Pour les juristes présents (avocats, notaires, universitaires, etc.), si le statut du fermage offre encore une certaine protection aux exploitants, les baux dérogatoires (bail Safer, bail annuel, convention d'occupation précaire, etc.) le placent dans une situation de précarité, proportionnelle aux libertés offertes aux propriétaires. A fortiori lorsque le bailleur est une personne publique: «Un fermier ne peut pas trouver la pérennité de son exploitation dans les relations avec l'Administration», a assuré Me Jacques Druais, président de l'AFDR.
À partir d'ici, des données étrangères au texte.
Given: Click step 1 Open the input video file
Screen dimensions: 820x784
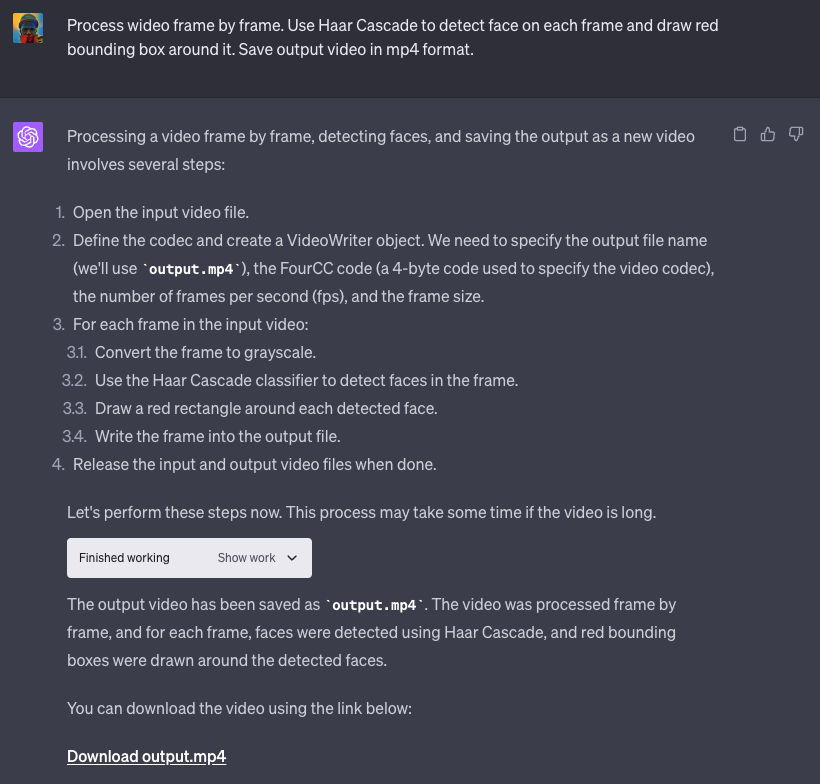Looking at the screenshot, I should [160, 212].
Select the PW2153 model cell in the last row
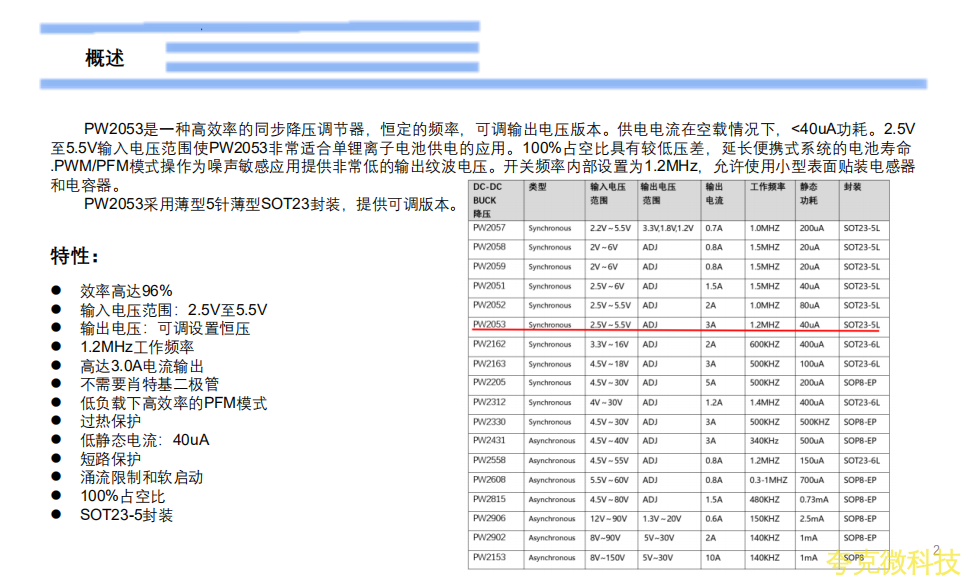Viewport: 966px width, 576px height. (x=489, y=557)
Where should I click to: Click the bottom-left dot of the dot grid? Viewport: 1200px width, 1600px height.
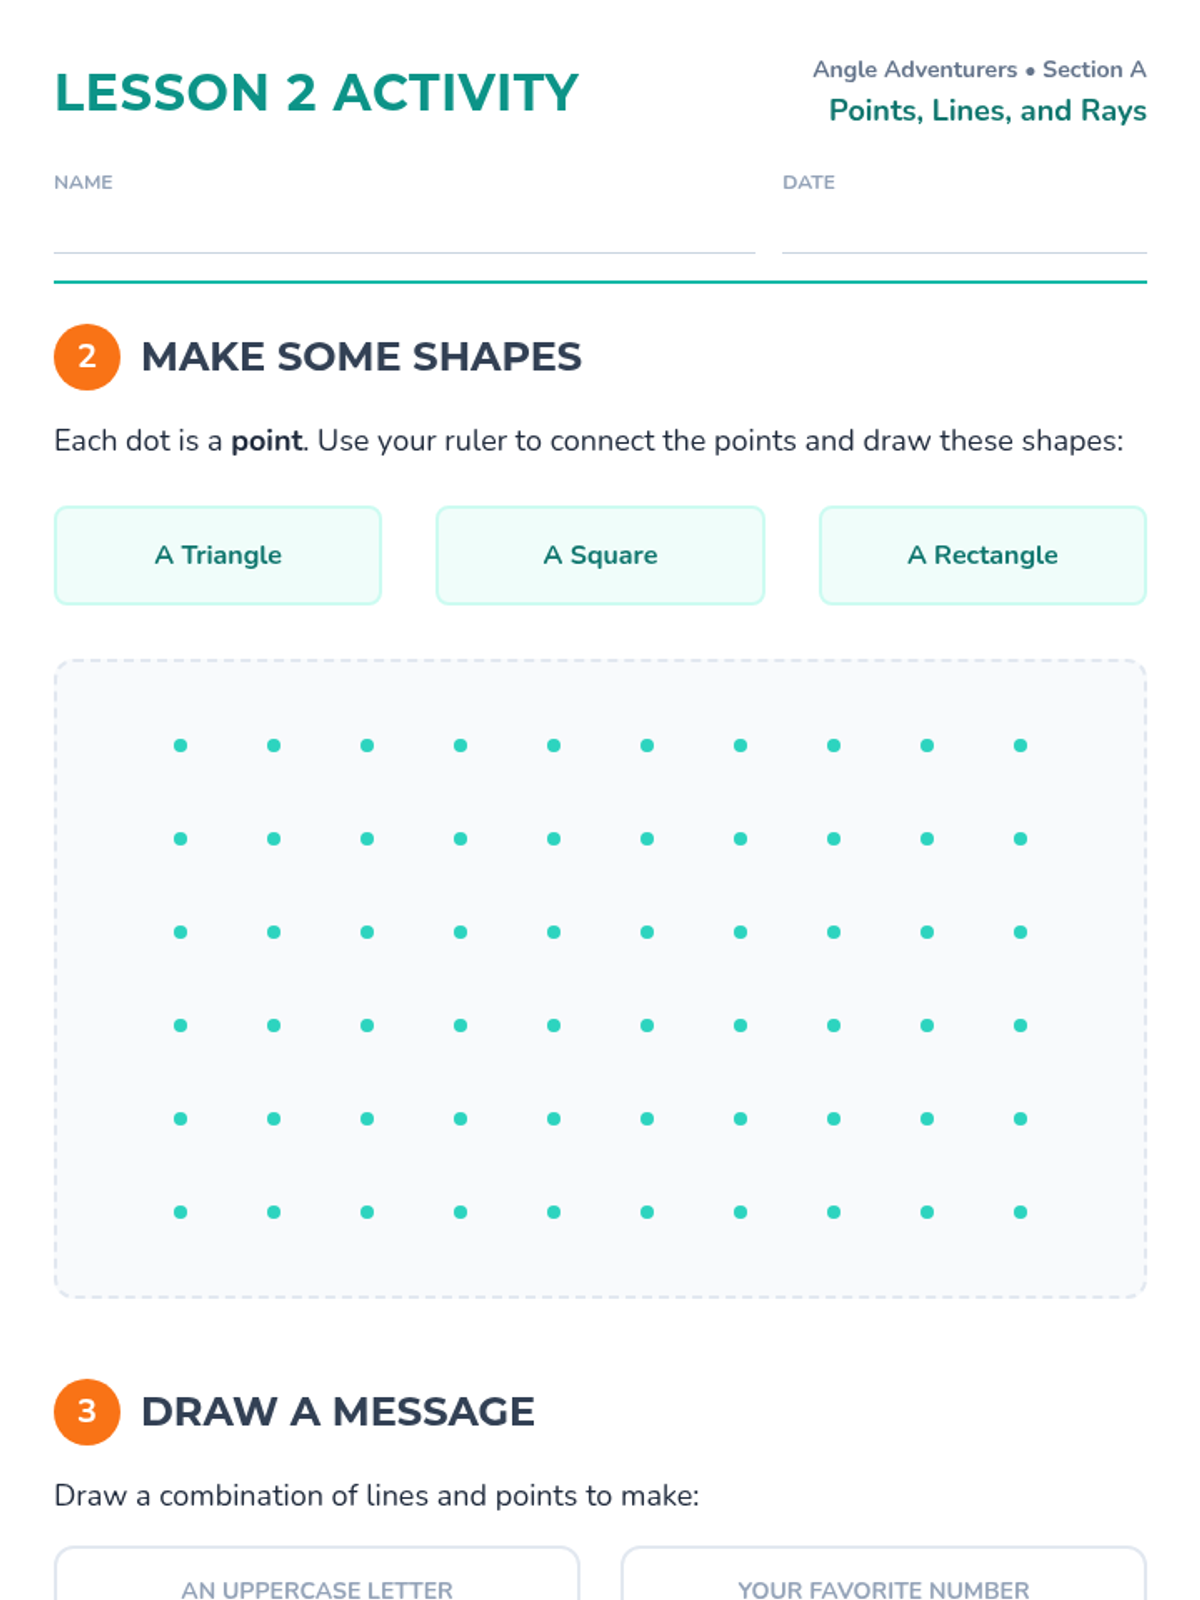click(x=180, y=1212)
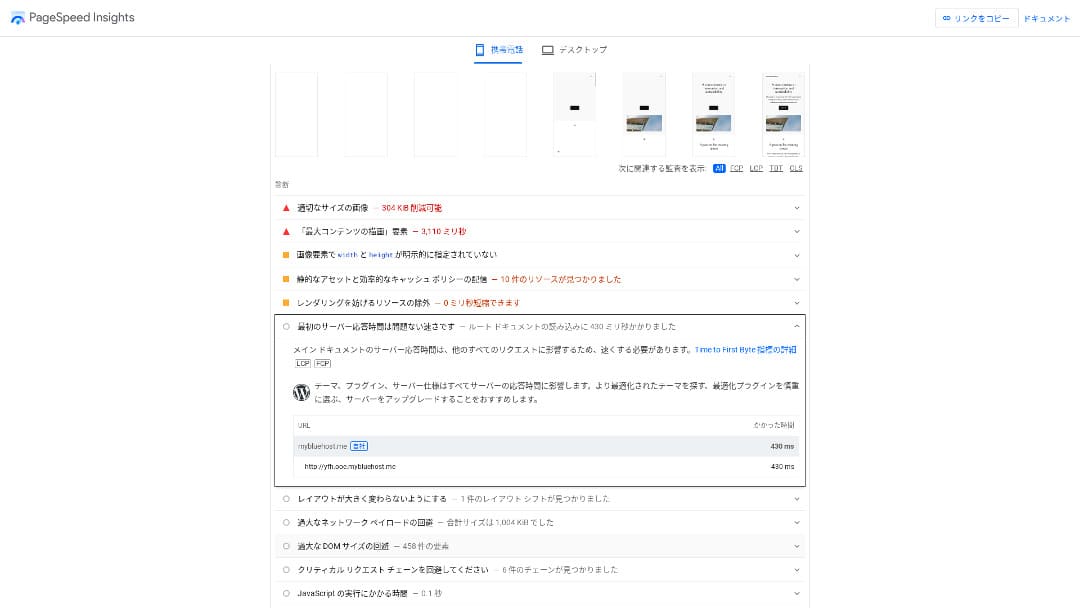
Task: Click the PageSpeed Insights logo icon
Action: coord(18,18)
Mais la protection n'est pas synonyme de pérennité. Dans une «réflexion d'inspiration libérale», de plus en plus de praticiens estiment que l'épanouissement économique de l'entreprise agricole reste soumis à une sortie du statut du fermage, tel qu'il existe aujourd'hui, au profit de contrats de bail librement conclus. «Les statuts, quels qu'ils soient, constituent des carcans peu propices au développement économique», a confirmé Me Marie Joffre Angot, avocat à Bourges.
En bref, pour l'AFDR, l'agriculteur étant devenu un véritable entrepreneur, le statut du fermage et les baux ruraux doivent s'adapter à ses nouvelle exigences.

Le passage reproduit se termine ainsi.